Last Float out of Dodge by J.L. Royce
June 2020| Utopia Science Fiction Magazine
Ravi brought his float down through the haze, making his trademark hot landing. The methane crystals rose in a slow rooster-tail a half-kilometer high, a glittering curtain hanging in Titan’s low gravity.
The tourists loved it, though there were none to see it today. Hang-gliding over the endless dunes, catching Saturn huge in the sky beyond the perpetual orange surface haze: that was Ravi’s day-job. Rooster-tails, folk tales and the legends of monsters lurking in the hydrocarbon seas: that was Ravi’s style.
In reality, he was just a taxi driver. But he wanted more. Despite decades of development, Titan was still a frontier, full of opportunity for those who could dream.
“Retract wings,” he told Juliet. “Prepare to dock.”
The ship crawled past the long queue of outbound craft. The marina was nearly empty: the tourists had fled. The depot of the icestone mine was deserted, the ungainly ice transports crawled through the Kraken Mare to their southern depot in the Walvis Sinus. This wasn’t a typical day on Titan.
His dream had made it this far: the proof was moored outside. But now his dream was in jeopardy.
Romeo was the only other ship at dock, save for the Colies’ small patrol craft. Ravi peered out of a porthole at the massive float, hulking high in the hydrocarbon soup: it appeared dark. Ravi was grimly aware of what that meant.
Fuming, he leapt back to amidships, where the docking passage was having considerable difficulty mooring to Juliet’s hull. Finally the aeration indicator went green, and Ravi slammed his fist impatiently on the hatch release, revealing the meter-diameter triple-walled hose.
Its oscillations were alarming, unheard-of in the normally placid lakes of Titan. Ravi sealed the ship’s hatch and bounded down the gyrating tube. At the junction, he shut down the passageway behind him, then sprinted the length of the corridor, descending into the buried complex of buildings that made up Carbon Bay.
***
Normally filled with the gaudiest advertising, the wallscreens along the way held nothing but the same repeated public service warning: Mandatory Evacuation. Ravi bounced along until he reached Traffic Control.
It was a control ‘tower’ in name only — just an array of instrumentation a few meters above the frozen surface. Inside the headquarters of Carbon Bay Traffic Control he found Vic, immersed in an airspace view.
A slow spiral of tiny floats curled up from the toy marina over his disordered desk, arcing away at the peak in various directions — all but east, where the storm hung.
Sweating and thoroughly unhappy, the traffic controller glanced up at Ravi and grimaced, shaking his head even as he continued his conversation.
“I’m just saying, you’d do better heading farther south,” he admonished someone on the comm. “If this beast doesn’t go inland and die really soon, it could head anywhere within five hundred klicks.” He listened to the reply, frowning, and concluded, “Your funeral, pal. God bless, and all that.”

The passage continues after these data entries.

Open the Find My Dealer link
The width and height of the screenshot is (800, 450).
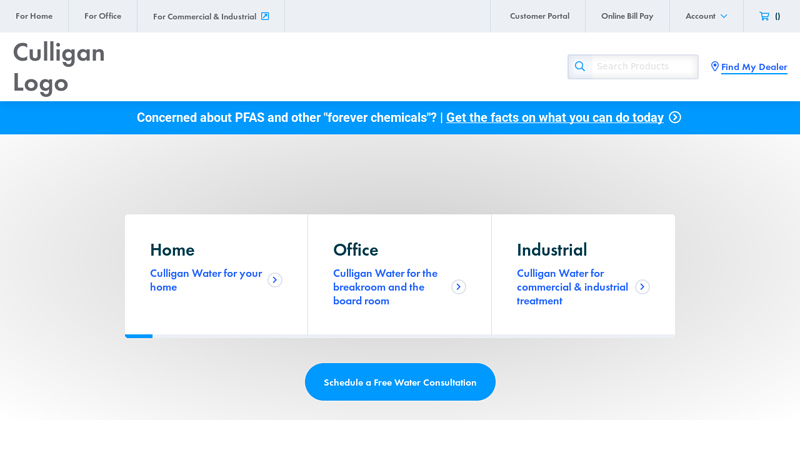[x=754, y=67]
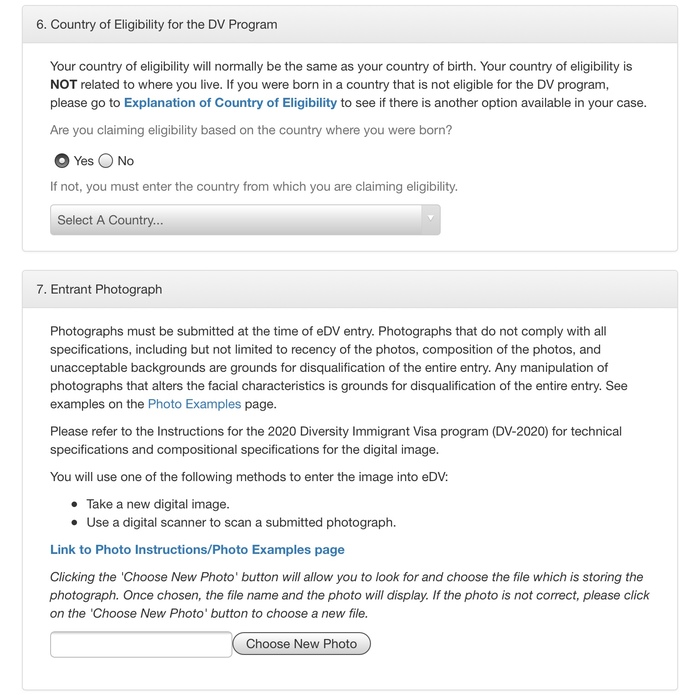Click the No label text

pos(126,161)
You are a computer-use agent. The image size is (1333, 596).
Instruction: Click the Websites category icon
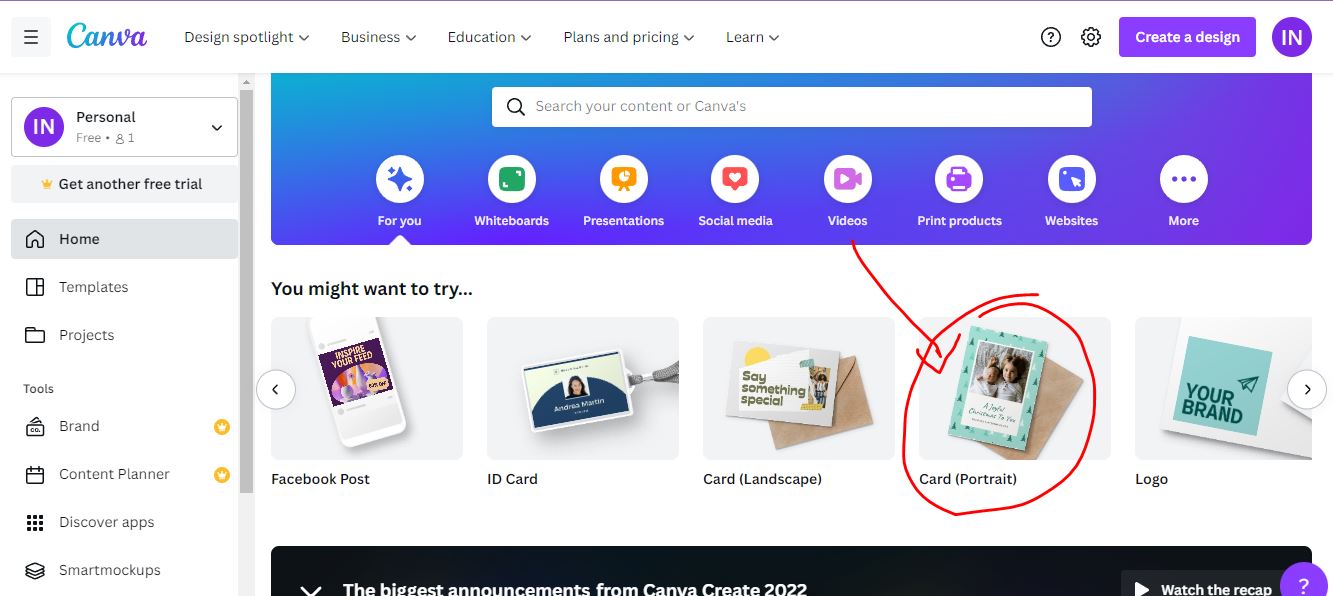coord(1071,177)
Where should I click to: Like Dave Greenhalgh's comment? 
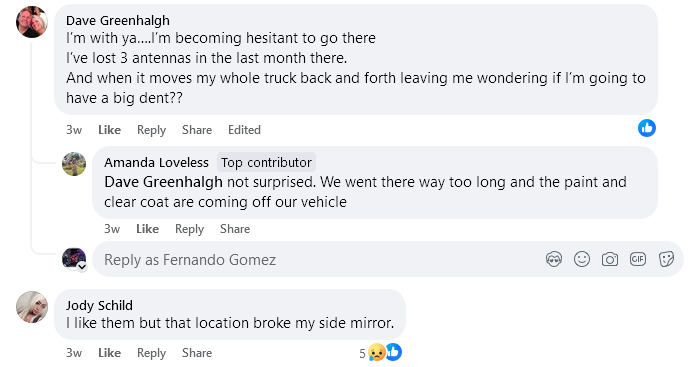109,130
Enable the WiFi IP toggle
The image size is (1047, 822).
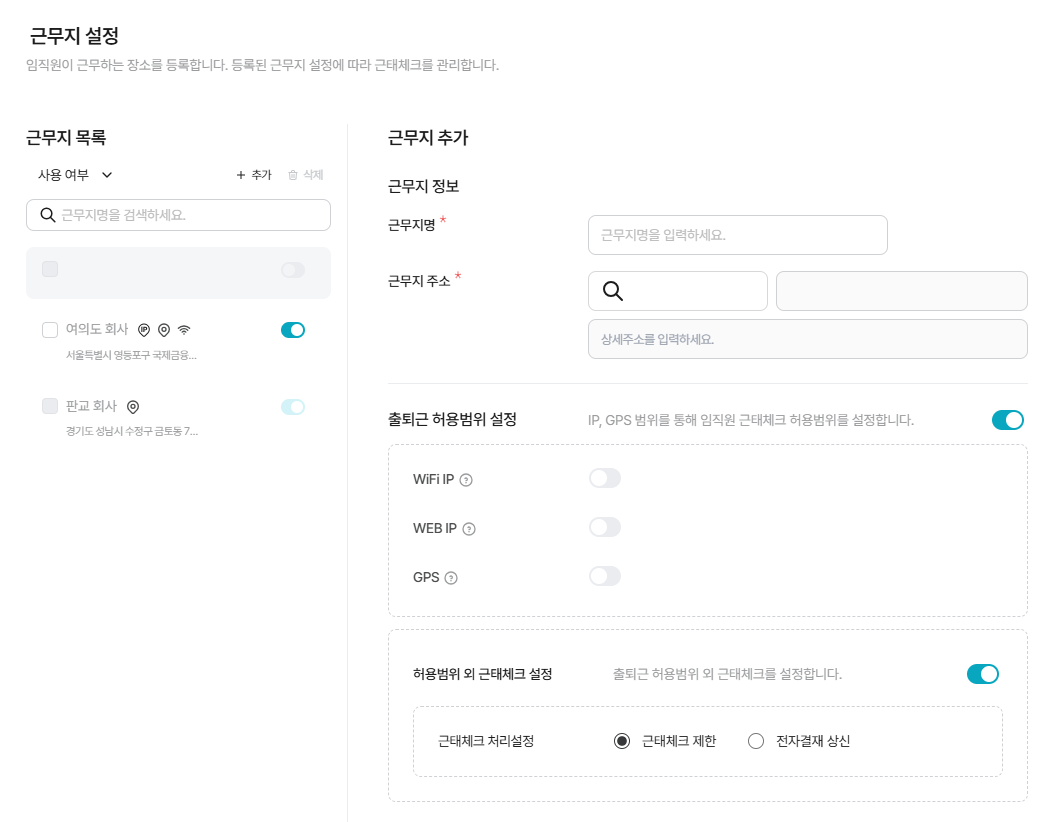tap(605, 478)
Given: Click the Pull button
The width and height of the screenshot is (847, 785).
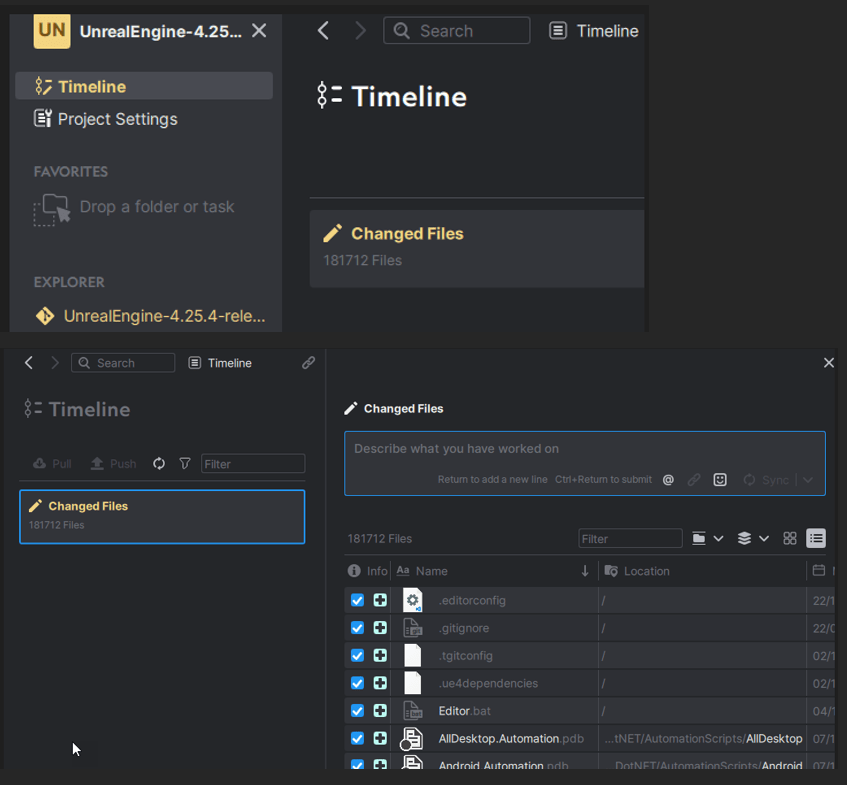Looking at the screenshot, I should pyautogui.click(x=51, y=463).
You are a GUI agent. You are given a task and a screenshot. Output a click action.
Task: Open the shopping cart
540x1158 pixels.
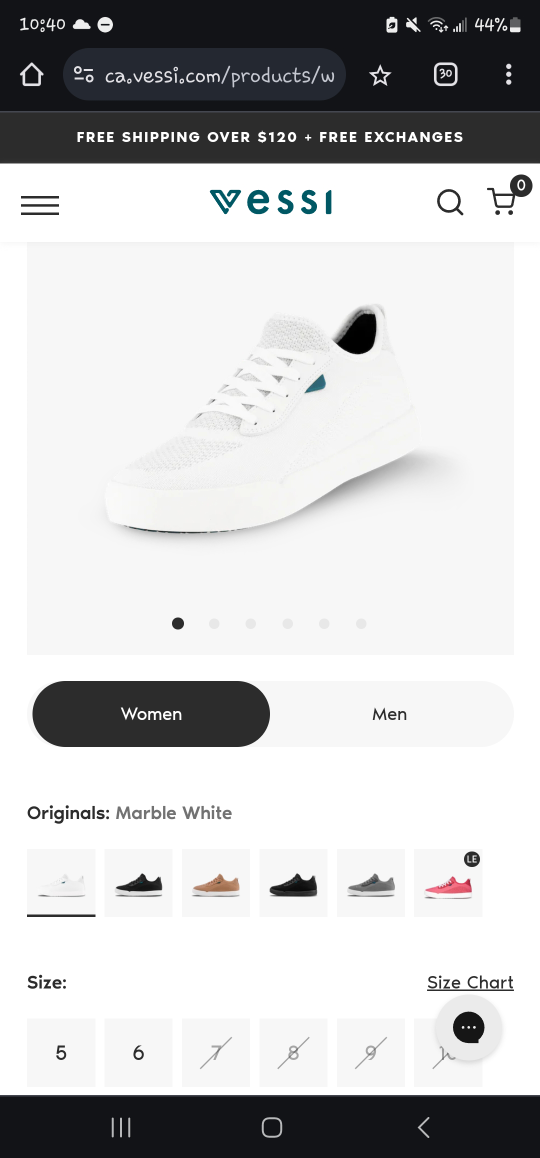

Vic flicked at a blinking float icon over his desk, closing the call, and turned to the gangly pilot fidgeting in front of him.
“Why are you here? Didn’t you get the memo, Ravi?” He pointed at his own duffel on the floor. “You should clear out your quarters.”
“Nothing there — just show me the storm, y’bastard.”
The spiral of floats shrank as the view expanded to a hundred kilometer radius. At that range, the image was dominated by the largest storm Ravi had ever seen on Titan. Swirling slowly, its track back to Kraken Mare was a fifty kilometer wide swath of blinking icons: emergency calls, missing person reports, and downed craft. This was it: the once-in-a-Saturn-year storm; and this time it had decided to land squarely on Carbon Bay — better known to the locals as Dodge.
Vic grinned at the dour expression on Ravi’s dark face.
“Satisfied? Time to take your puddle-jumper and find another puddle.” He turned back to the queue of icons representing his outbound traffic.
“Where’s my work crew?” Ravi demanded. “Romeo is quiet — did they finish already?”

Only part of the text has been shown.